Il presidente della Fondazione di Jesi, Alfio Bassotti, ha intanto relazionato alla I commissione consiliare del Comune di Jesi. Difendendo sia l’autonomia dell’istituto dalla politica – passaggio probabilmente in risposta a varie critiche mosse tra l’altro dal sindaco jesino Massimo Bacci – e denunciando i tentativi di “strumentalizzazione localistica messi ultimamente in campo.” Il presidente, nella sua relazione, non ha nascosto le “terribili difficoltà finanziarie” a cui, come le altre fondazioni azioniste di Bdm, andrà in contro l’istituzione jesina il cui attivo di bilancio è in buona parte dovuto ai dividendi di Banca Marche. Difficoltà questa che pregiudicherà almeno in parte le erogazioni sul territorio. “Per adesso”, ha detto Alfio Bassotti, “è invalicabile il muro di non intaccare l’attuale patrimonio della fondazione, già ampiamente compromesso dalla considerevole partecipazione azionaria in Banca Marche.” Un tale problema interessa anche la maceratese Fondazione Carima. E se a Macerata c’è ancora incertezza su quali erogazioni sul territorio potranno essere garantite a partire da quest’anno, è chiaro che la banca partecipata non porterà dividendi nel 2013 e forse per qualche anno a venire. Con una diluizione della partecipazione in Bdm che assottiglierà le future fette di dividendi a disposizione di Macerata e delle altre fondazioni azioniste di Banca Marche.
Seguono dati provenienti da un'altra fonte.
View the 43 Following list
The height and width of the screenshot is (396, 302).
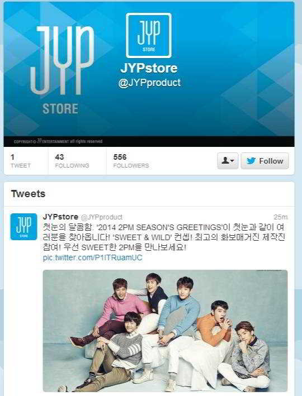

Raggiunto telefonicamente, il presidente Bassotti ci ha chiarito come “la sottoscrizione a fine giugno per 15 milioni di euro del prestito obbligazionario subordinato upper tier II emesso da Banca Marche”, operazione contestata tra l’altro dal sindaco di Jesi, “sia stata effettuata tramite la dismissione di 10 milioni di obbligazioni Banca Marche e solo con 5 milioni di capitale fresco.” In merito alle voci di una lettera di censura inviata alla fondazione jesina da parte del Ministero dell’Economia e delle Finanze, titolare della vigilanza sulle fondazioni bancarie, Alfio Bassotti ha parlato più che altro di “una spiegazione e chiarificazione data al  Mef.” Come ci dichiarò tempo fa allo stesso proposito il presidente della fondazione pesarese Gianfranco Sabbatini – fondazione che anch’essa sottoscrisse il prestito subordinato – l’istituzione jesina avrebbe semplicemente risposto al ministero spiegando i contenuti e i motivi dell’operazione. “In particolare”, ha spiegato Bassotti, “l’evitare in quel momento così critico la restituzione di 4 miliardi di euro da parte di Bdm alla Bce.” E se già al momento dell’emissione del prestito subordinato la banca comunicò a Fondazione Carima, su precisa richiesta di chiarimenti, che presumibilmente quegli ottanta milioni sottoscritti poi per soli venticinque da Pesaro e Jesi non sarebbero bastati, ad oggi di milioni necessari per superare quella soglia patrimoniale di vigilanza ne servono altri 200.